Reproduce the lines below word for word, beginning at the line containing "Click the Run Signed Content lock icon" and continuing through the end of the records.

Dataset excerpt
>>>
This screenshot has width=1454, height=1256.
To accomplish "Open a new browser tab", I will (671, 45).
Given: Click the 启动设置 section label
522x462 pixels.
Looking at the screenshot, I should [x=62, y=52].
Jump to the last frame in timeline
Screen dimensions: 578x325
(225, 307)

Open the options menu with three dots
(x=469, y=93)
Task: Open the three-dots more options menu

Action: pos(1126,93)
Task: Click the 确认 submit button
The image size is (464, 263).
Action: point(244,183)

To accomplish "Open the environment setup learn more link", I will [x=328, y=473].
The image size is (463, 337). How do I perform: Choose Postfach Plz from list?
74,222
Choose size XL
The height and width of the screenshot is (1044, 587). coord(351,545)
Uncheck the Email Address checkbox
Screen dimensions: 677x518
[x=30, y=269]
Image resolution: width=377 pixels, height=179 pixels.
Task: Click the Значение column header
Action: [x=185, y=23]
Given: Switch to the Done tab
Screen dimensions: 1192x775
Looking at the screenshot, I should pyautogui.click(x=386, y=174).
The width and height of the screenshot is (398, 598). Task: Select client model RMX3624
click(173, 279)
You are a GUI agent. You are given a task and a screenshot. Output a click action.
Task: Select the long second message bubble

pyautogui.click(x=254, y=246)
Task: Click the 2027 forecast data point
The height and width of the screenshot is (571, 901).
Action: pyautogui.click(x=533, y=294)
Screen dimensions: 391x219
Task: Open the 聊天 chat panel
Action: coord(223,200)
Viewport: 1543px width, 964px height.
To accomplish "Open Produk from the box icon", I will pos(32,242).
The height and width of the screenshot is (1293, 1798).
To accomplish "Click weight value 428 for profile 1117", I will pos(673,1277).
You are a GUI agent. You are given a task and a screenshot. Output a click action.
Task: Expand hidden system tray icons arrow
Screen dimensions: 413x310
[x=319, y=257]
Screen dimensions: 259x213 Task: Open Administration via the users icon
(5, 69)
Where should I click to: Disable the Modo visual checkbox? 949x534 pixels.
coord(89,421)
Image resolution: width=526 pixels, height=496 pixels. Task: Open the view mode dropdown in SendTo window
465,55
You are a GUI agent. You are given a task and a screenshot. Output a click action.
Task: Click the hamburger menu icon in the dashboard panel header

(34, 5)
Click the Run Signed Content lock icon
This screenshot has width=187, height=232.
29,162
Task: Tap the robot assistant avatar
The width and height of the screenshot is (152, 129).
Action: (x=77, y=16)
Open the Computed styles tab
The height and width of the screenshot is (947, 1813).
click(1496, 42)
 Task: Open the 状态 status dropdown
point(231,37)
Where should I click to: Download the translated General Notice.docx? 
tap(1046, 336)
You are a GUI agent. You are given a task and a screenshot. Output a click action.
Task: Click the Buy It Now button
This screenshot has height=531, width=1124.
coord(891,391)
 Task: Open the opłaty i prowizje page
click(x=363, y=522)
<<<
## Written reply
Click the Run Signed Content lock icon
This screenshot has width=187, height=232.
29,162
Task: Tap the robot assistant avatar
The width and height of the screenshot is (152, 129).
Action: (x=77, y=16)
Open the Computed styles tab
The height and width of the screenshot is (947, 1813).
click(1496, 42)
 Task: Open the 状态 status dropdown
point(231,37)
Where should I click to: Download the translated General Notice.docx? 
tap(1046, 336)
You are a GUI agent. You are given a task and a screenshot. Output a click action.
Task: Click the Buy It Now button
This screenshot has height=531, width=1124.
coord(891,391)
 Task: Open the opłaty i prowizje page
click(x=363, y=522)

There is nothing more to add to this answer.